YARMOUTH, Maine – Industry analysts see steady deal-making in 2023, with a variety of companies making buys in both typically hot markets like respiratory and newly hot markets like repairs, but with more of a focus on due diligence.
“I think the interest is at both the national level, as well as the larger regionals, aggressively pursuing acquisitions,” said Pat Clifford, managing director, home medical equipment, for The Braff Group. “There is acquisition appetite and I think the (attractive) market segments are the same, so it’s still respiratory, diabetes and supplies like wound care and urology that are making an uptick. If it’s recurring sales – buyers still like it.”
At the top
Two buyers, however, float to the top for Kevin Palamara, managing director at Provident Health Partners: Quipt, which recently bought the DME assets of Great Elm Healthcare; and Viemed, which recently added an executive vice president of acquisitions and strategic transactions.

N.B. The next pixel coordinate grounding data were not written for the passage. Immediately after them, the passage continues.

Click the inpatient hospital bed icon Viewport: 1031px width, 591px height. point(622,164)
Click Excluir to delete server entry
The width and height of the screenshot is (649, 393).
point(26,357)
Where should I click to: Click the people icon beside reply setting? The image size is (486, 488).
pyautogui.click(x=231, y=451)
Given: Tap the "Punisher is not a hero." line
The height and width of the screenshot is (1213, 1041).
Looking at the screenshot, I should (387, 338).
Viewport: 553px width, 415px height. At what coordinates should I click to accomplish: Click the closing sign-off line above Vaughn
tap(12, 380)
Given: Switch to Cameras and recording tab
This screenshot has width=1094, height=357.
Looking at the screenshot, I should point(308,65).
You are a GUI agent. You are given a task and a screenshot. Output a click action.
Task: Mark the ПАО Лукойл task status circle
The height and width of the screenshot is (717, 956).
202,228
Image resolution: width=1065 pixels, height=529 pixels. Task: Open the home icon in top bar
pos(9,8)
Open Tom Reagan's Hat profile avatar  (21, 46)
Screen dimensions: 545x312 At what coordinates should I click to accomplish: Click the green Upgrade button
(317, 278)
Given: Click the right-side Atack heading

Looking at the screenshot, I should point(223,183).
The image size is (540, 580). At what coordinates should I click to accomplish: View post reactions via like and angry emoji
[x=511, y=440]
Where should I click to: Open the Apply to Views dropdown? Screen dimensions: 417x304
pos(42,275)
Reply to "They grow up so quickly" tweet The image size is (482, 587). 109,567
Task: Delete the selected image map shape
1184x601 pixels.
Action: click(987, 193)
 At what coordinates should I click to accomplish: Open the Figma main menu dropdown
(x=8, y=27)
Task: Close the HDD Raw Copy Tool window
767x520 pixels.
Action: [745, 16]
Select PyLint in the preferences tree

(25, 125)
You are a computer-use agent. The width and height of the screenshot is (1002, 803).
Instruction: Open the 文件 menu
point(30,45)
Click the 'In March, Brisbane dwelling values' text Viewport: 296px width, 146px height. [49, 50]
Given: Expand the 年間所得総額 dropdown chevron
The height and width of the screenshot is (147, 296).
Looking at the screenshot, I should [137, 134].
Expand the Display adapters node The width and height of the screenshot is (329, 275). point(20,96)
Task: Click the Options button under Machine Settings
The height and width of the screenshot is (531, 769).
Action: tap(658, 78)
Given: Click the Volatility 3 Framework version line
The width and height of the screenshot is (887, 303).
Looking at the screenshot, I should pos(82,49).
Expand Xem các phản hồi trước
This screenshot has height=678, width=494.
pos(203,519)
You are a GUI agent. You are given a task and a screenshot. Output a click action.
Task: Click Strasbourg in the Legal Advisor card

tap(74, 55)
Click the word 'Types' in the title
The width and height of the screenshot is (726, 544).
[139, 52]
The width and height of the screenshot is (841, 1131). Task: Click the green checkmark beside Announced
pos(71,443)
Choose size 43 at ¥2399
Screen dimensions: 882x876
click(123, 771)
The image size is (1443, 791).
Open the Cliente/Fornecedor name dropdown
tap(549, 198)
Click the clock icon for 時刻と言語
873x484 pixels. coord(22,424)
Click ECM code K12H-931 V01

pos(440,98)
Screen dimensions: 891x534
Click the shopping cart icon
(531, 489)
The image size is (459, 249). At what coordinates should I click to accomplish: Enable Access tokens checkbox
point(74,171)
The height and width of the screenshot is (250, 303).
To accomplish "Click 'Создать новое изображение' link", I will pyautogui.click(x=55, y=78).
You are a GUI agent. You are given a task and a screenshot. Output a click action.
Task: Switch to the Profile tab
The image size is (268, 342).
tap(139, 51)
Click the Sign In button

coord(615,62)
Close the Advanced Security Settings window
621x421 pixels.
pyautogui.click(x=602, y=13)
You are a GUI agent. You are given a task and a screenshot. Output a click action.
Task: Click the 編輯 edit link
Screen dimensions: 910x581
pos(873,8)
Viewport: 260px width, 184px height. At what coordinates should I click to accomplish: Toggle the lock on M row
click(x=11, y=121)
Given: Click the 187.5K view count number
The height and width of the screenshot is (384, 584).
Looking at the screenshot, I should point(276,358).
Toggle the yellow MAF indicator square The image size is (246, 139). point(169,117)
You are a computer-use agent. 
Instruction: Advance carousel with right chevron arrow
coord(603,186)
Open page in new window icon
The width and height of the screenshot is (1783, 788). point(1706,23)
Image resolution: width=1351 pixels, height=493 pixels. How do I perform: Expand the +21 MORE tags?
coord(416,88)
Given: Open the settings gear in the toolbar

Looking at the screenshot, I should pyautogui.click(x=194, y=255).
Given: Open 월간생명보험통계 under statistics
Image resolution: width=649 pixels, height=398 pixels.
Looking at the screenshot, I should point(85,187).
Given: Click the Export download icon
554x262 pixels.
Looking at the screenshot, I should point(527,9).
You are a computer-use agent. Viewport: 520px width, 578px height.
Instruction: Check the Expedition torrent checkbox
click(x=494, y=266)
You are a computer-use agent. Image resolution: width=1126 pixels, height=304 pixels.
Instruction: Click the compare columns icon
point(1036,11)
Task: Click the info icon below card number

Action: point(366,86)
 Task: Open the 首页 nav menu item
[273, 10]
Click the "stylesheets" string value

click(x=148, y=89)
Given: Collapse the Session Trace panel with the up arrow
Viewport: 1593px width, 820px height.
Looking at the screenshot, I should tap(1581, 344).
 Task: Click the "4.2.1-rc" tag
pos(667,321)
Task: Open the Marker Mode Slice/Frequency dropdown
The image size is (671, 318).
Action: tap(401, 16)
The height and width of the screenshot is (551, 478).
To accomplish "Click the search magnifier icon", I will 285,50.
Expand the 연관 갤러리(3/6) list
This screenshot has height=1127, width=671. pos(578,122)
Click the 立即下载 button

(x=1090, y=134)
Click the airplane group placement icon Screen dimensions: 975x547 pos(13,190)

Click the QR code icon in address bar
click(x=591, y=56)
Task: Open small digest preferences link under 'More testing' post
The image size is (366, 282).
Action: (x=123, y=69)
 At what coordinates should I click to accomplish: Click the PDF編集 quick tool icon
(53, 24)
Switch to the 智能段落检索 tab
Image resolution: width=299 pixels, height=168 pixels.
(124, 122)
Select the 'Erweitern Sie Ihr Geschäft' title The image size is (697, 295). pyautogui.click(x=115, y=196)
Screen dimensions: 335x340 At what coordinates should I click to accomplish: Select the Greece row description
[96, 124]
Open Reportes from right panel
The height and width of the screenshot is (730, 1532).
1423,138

“Quipt Home Medical, in particular, is starting to become more of a force in the marketplace,” he said. “Viemed made some hires on the M&A side, and we expect them to be among the more active consolidators on the traditional respiratory side.”
Niche interest
Supply chain issues and a tightening economy have generated an “influx of interest” in niche companies that offer equipment repairs or other services, says Brendan Schroeder, an associate with Provident Health Partners. Repair Authority, for example, recently acquired Pitcock Biomedical, following its merger with MSC Biomedical Services last year.
“That’s kind of intensified the focus on companies that have that skill set,” he said. “It’s harder to obtain new equipment and it’s more expensive to obtain new equipment. There’s an intensified focus on having availability of equipment and trying to extend the life of the equipment you have.”
'Gray tsunami’
Buyers are also benefiting from a new group of sellers: Owners looking to retire, especially from smaller, mom-and-pop businesses, says Brad Smith, managing director and partner at Vertess.
“Many of their businesses are going to have to start transitioning,” he said. “It’s the gray tsunami and we’re seeing more and more of that. We had several business transactions that had octogenarians that owned the business who were exiting out.”
Due diligence
One constant across all sectors: Buyers are taking their time, looking for companies with solid performance, and increasing their due diligence, says Jonathan Sadock, managing partner with Paragon Ventures.
“There’s a continuing focus on acquiring solid companies that generate decent net income because there’s a lot of companies that don’t manage expenses well,” he said. “That makes it difficult for a buyer to put a valuation on a business that has weak earnings. It’s a much more intense process.”